### Treść zadania
Przytocz dokładnie wszystkie wpisy zamieszczone poniżej, pomijając w odpowiedzi obrazy.

### Dane wejściowe
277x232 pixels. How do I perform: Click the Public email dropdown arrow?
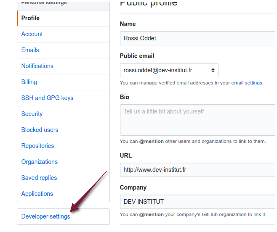[213, 70]
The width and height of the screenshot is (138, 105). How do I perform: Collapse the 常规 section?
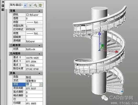(x=39, y=11)
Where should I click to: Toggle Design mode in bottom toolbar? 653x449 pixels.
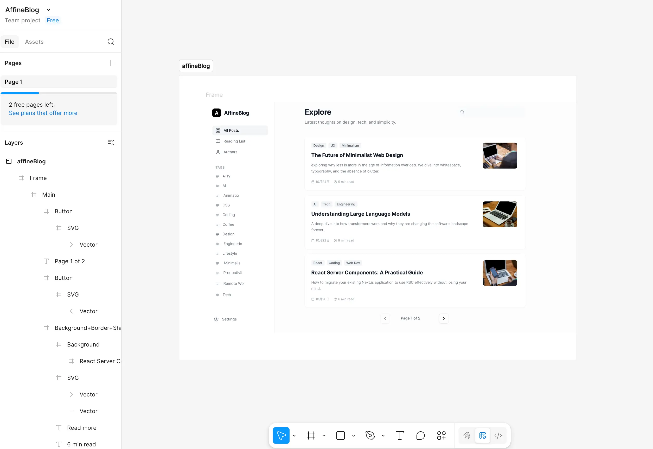482,435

### Wynik poniżej
277x232 pixels. How do I perform: Click the Public email dropdown arrow?
[213, 70]
The width and height of the screenshot is (138, 105). How do I perform: Collapse the 常规 section?
(x=39, y=11)
Where should I click to: Toggle Design mode in bottom toolbar? 653x449 pixels.
482,435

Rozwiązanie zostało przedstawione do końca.